Sunday, June 17, 2018

ASCO: Patient-Reported Outcomes

I'm still looking at research from ASCO, but here's another one that I found really interesting: a study of Patient-Reported Outcomes from cancer patients using Apple Watches and emojis.

Let me say, first off, that this research caught my eye because the presenter at ASCO was Dr. Carrie Thompson of the Mayo Clinic. If I haven't already named her so (and, as we all know, I have the power to do this), I think we can safely say that Dr. Thompson is a Lymphoma Rock Star.

Her research focuses a lot on Quality of Life. As great as it is to have Rock Stars who are doing research on CAR-T and Immunotherapy, a cancer treatment doesn't mean much if researchers don't consider Quality of Life. A treatment might add months or years to Overall Survival, but is it really an improvement if the treatment also causes problems that make it heard to live our everyday lives. Every cancer treatment has side effects -- we can't avoid them -- but not every trial seems to pay attention to Quality of Life. if nothing else, research like the kind that Dr. Thompson does helps remind the lymphoma community that Quality of Life has to matter.

The research she reported on at ASCO was part of a panel that looked at Patient-Reported Outcomes (PROs). A PRO, as the name implies, is a report that comes directly from the patient on how the patient is doing. In my own case (and probably yours), an oncologist can take blood and analyze it, feel around for swollen nodes, and conduct other tests. Those aren't patient-reported. If he asks me how I'm doing, now we're getting a little closer to a PRO. But for researchers, PROs have to be a little more formal than just asking how a patient is doing. 

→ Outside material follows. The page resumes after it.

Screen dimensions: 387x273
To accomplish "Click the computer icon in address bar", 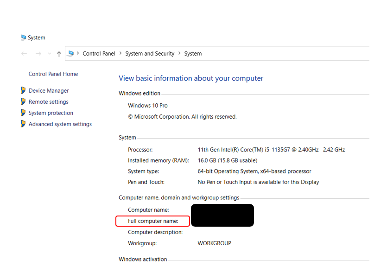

The research that Dr. Thompson and her colleagues did was meant to gather some PROs, but also to see  how easy it would be to gather them. Patients (with several types of cancer, not just Lymphoma) were put into three groups, with each group reporting on how they were doing, answering questions on issues like physical and mental health, fatigue, sleep disturbance, social/role function, and anxiety.One group answered weekly questions with a paper survey, one group used an app on an iPhone, and one used the Apple Watch. Groups 2 and 3 responded using emojis (cartoon faces that represent how they feel, like 😀 😌 😐 😑 😟 😢  -- not sure what their scale was).

The type of data they gathered looked at Quality of Life. For example, patients were asked how physically active they were . The Apple Watch allowed the researchers to compare, for example, the number of steps that patients took each day. They found that patients who took more steps (and so were more physically active) had less fatigue (a very common symptom for patients who are going through treatment, or who have finished it) and slept better, among other things.

A watch or the iPhone app might make reporting outcomes easier (I hate to say it, but I use my phone more and more every day), and the easier it is to gather that info, the more PROs we have might available for researchers.

And, of course, the more PROs available to researchers, the more they can hear the patient's voice. 

And, of course, the patient's voice should matter. A lot.

I hope we'll keep seeing research that uses PROs, values patient voices, and considers Quality of Life and how to measure it. (If you have the opportunity to participate in this kind of research, you should absolutely do it -- the only side effect seems to be that your phone battery might drain a little more quickly than you're used to.)